The climate change can have multiple effects on agriculture and human living as well as on health, purchasing power and market flows, said Dr. Kang. Because, from the standpoint of food, the world is regarded as one civilization, all countries ,developed and developing will be impacted. In developing countries, such as India, climate change could adversely affect the already stressed ecological and socioeconomic systems because of rapid urbanization, industrialization, and economic development, observed Dr Kang.

The policy dialogue suggested linking grassroots actions to policy debate, up-scaling, knowledge sharing and science, while emphasizing that maintaining eco-system resilience was vital for an inclusive growth. Thus, actions to combat climate change must focus on eco-system based approach to augment human security and to manage natural resources sustainably.

The other prominent speakers who took part in the dialogue were Prof. K.V.Thomas, Minister of State, Food and Public Distribution and Consumer Affairs, Mr. Vijay Sharma, Secretary, Ministry of Environment and Forest and Mr. R.R.Rashmi, Joint Secretary, Ministry of Environment and Forest, GOI.

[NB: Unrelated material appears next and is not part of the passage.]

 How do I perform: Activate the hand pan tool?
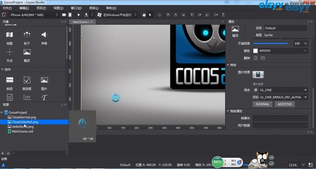[x=144, y=15]
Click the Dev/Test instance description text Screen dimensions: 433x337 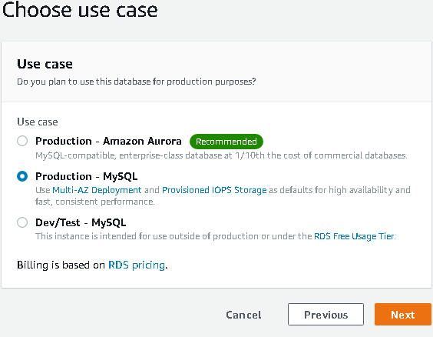[x=216, y=236]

The programme had a video presentation on grassroot voices. The other dignitaries scheduled to address the gathering included Ms Florence Tinguely Mattli, Charge d\' Affairs, Embassy of Switzerland, Mr. Jairam Ramesh, Minister of State for Environment and Forests, GOI. The discussions focused on grassroots perspectives and policy imperatives and Informing and inspiring national policies and actions. Those who participated in discussions included Dr. Abhijeet Sen, member Planning Commision, Dr. N.K.Singh, M.P., Mr. Jagdish Kishwan, Additional DG, Forests, Ministry of Environment and Forests, Prof. R.B.Singh, Advisor IFFCO Foundation, Mr. P.K.Basu, Secretary, Department of Agriculture and Cooperation, GOI, Mr. D.V.Singh, Secretary, Ministry of Water Resources, GOI, Prof. Samir Brahamchari, Secretary, DSIR and DG, CSIR, Mr. R. Gopalakrishana, Additional Secretary, Prime Minister\'s Office.